Despite the fact that ExxonMobil receives no special tax treatment, the president claimed that it “would actually help the economy“ if the government were to end the “corporate welfare” he says ExxonMobil, in particular, receives. I want to address both parts of the president’s comment.
With the U.S. economy continuing to struggle, it is more important than ever for our country to come together to discuss the best ways to boost the economy and help the more than 23 million Americans who are unemployed or under-employed.
Punishing the U.S. energy industry is not the way to do it.
As I wrote a few months ago, our economic contributions are significant and far-reaching – and they’ve been vital to keeping the economy moving during challenging times:
In 2011 alone, ExxonMobil contributed $72 billion to the U.S. economy through activities including taxes, salaries, returns to our investors and payments to other businesses and industries to keep our U.S. operations running. That’s an average of almost $200 million per day pumped into the U.S. economy, and it doesn’t even include the indirect effect of such spending. The cumulative effect of U.S. oil and natural gas activities accounted for more than $1 trillion of value added to the U.S. economy a year, and about 7.7 percent of U.S. GDP, according to latest data available.
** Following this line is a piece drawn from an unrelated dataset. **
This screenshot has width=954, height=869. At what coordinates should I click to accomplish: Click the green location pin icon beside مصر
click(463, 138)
Some may feel there are political reasons for singling out the oil and gas industry for punishment, but there aren’t good economic ones. By seeking to remove standard tax provisions available to all other manufacturers and producers, the policy being suggested by the president and some others would undermine one of the few sectors of our economy that has been investing in America and creating jobs.
The second part of what the president said also deserves attention because it is repeated so frequently despite being incorrect. The president continues to call for the elimination of what he (mistakenly) terms industry “subsidies.”
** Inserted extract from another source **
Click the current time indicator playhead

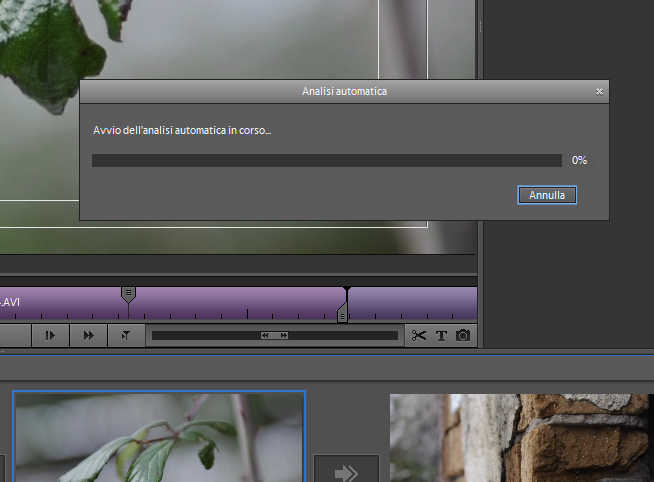pos(346,291)
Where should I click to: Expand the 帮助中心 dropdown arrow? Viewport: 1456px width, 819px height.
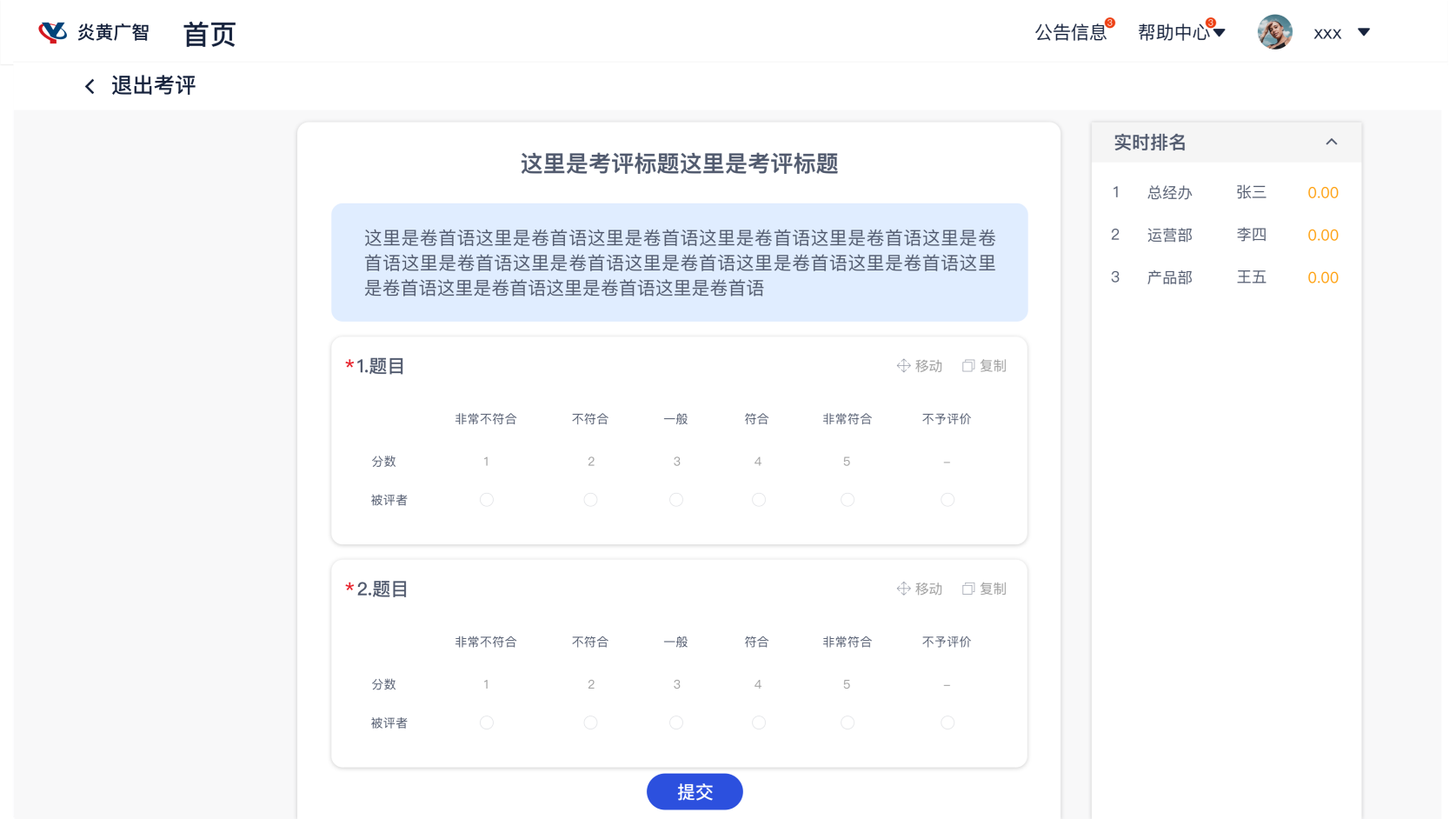[1220, 33]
The simple fact is that these are legitimate tax provisions covering a variety of industries. In fact, integrated oil and gas companies like ExxonMobil receive less favorable tax treatment than others within our own industry and as compared to other industries.
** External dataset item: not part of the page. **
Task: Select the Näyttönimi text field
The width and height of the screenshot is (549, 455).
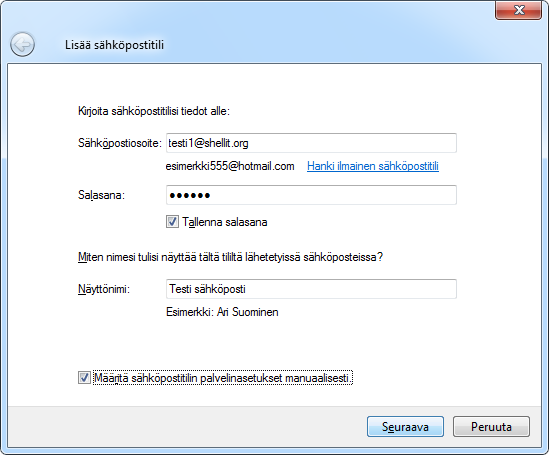Action: [311, 289]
So you can see why we find it surprising – and disappointing – when politicians continue to make this inaccurate claim that “Big Oil” is receiving special tax subsidies that no one else gets. To make them available to everyone except oil and gas producers is tantamount to levying special, punitive taxes on companies like ours.
Having government try to pick winners and losers never helps the economy. Instead, eliminating these provisions will raise energy costs, reduce investments in new technologies and make it more difficult to produce the energy supplies critical to America’s economic future.
It’s hard to fathom how punishing that activity could help the U.S. economy.